- [Exercise tasks]:
a) Answer these questions about the RSS Deck description, one line each:
(i) Instead of a single list, how do information sources appear in RSS Deck?
(ii) In what ways do feeds enter RSS Deck?
(iii) What is the user who added a feed to the system called?
b) Please revise the stretch from "The browsing platform" through "somewhat social media." in the RSS Deck description, putting "panel" where "column" stands.
[Start of Document extract]
The browsing platform for the rss’d of us
RSS Deck is a browser-first feed reader and (coming soon!) writer — a browsing platform.
Rather than combining information sources into a single humoungus and homogenous list, they appear as cards, each displaying a list of items/stories and functioning as a column. Cards are as visually distinct as possible, almost like mini-sites.
We believe this is a more cognitively ergonomic and visually pleasant way to access what’s new on the web, both for consumption and (again, coming soon!) production of information. It enables people to stay powerfully abreast and connected without suffering some of the drawbacks of more social media. It is somewhat social media.
Feeds enter RSS Deck via RSS/Atom/JSONFeed formats, scraped web pages, and APIs. Each is branded and configured by the user who added it to the system — its curator — for instant recognition and to best display its content.
Images from the James Webb Space Telescope, for example, are best displayed differently than headlines and blurbs from say The Wall Street Journal’s op-ed section. These curated designs can then be adapted by individual users for their own use.
[End of Document extract]
[Start of Data shown]
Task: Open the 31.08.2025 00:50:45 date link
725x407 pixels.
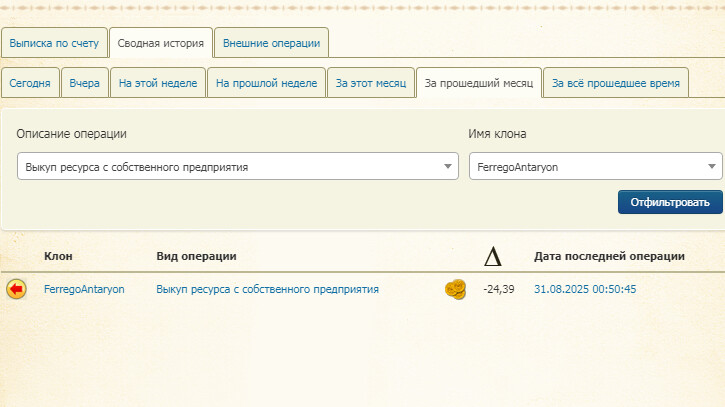Action: pyautogui.click(x=585, y=289)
[End of Data shown]
- [Answers]:
a)
(i) As cards, each displaying a list of items/stories and functioning as a column.
(ii) Via RSS/Atom/JSONFeed formats, scraped web pages, and APIs.
(iii) Its curator.

b)
The browsing platform for the rss’d of us
RSS Deck is a browser-first feed reader and (coming soon!) writer — a browsing platform.
Rather than combining information sources into a single humoungus and homogenous list, they appear as cards, each displaying a list of items/stories and functioning as a panel. Cards are as visually distinct as possible, almost like mini-sites.
We believe this is a more cognitively ergonomic and visually pleasant way to access what’s new on the web, both for consumption and (again, coming soon!) production of information. It enables people to stay powerfully abreast and connected without suffering some of the drawbacks of more social media. It is somewhat social media.